### WORK INSTRUCTIONS
In the material below, the lines from the one containing "Toggle the shaded view cube display" through the one containing "Task: Open the bookmarks folder icon" are to be given again exactly, ends included, and no others.

------------------------

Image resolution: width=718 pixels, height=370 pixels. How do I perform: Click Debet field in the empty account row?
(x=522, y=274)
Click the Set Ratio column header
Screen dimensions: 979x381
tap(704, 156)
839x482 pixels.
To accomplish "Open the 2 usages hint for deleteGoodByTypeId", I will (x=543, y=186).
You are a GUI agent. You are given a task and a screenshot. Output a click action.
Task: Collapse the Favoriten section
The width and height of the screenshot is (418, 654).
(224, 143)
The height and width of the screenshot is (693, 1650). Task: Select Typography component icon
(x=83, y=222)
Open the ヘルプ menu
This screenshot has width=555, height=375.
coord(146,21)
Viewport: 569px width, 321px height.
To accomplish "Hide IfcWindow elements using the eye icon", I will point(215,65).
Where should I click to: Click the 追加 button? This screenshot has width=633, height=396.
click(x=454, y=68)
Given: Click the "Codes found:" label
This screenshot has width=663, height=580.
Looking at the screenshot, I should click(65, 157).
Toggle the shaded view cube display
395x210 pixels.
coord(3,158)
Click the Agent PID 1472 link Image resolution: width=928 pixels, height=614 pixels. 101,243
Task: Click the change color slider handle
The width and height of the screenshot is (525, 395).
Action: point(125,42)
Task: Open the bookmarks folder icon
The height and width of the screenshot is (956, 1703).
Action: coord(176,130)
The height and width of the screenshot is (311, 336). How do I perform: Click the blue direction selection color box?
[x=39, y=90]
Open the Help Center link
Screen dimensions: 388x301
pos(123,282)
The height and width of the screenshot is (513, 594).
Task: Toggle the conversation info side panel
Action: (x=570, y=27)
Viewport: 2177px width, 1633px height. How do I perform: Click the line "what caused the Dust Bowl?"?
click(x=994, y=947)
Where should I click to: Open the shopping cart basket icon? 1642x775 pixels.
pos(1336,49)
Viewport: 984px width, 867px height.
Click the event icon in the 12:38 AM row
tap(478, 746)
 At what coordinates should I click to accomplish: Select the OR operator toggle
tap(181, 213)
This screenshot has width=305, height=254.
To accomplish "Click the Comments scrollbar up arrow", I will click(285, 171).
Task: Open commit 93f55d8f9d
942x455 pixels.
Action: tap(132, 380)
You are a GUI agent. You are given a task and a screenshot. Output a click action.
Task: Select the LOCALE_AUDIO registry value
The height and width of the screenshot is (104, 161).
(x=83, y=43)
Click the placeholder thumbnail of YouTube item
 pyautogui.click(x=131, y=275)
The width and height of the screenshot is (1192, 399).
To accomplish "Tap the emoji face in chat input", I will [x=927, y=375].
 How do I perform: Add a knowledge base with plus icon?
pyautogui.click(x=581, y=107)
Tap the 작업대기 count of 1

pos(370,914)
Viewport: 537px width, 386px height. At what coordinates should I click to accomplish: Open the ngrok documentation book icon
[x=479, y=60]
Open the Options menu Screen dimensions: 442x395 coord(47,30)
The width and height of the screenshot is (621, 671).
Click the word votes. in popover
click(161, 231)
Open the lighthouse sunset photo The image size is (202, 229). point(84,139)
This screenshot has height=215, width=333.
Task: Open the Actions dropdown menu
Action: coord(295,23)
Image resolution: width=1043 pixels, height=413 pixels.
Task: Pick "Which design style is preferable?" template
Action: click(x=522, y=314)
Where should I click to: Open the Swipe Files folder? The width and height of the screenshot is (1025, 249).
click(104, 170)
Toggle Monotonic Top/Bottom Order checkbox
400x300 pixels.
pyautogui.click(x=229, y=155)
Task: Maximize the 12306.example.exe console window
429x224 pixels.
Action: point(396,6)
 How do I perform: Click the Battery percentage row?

------------------------

### SOLUTION BELOW
Toggle the shaded view cube display
395x210 pixels.
coord(3,158)
Click the Agent PID 1472 link Image resolution: width=928 pixels, height=614 pixels. 101,243
Task: Click the change color slider handle
The width and height of the screenshot is (525, 395).
Action: point(125,42)
Task: Open the bookmarks folder icon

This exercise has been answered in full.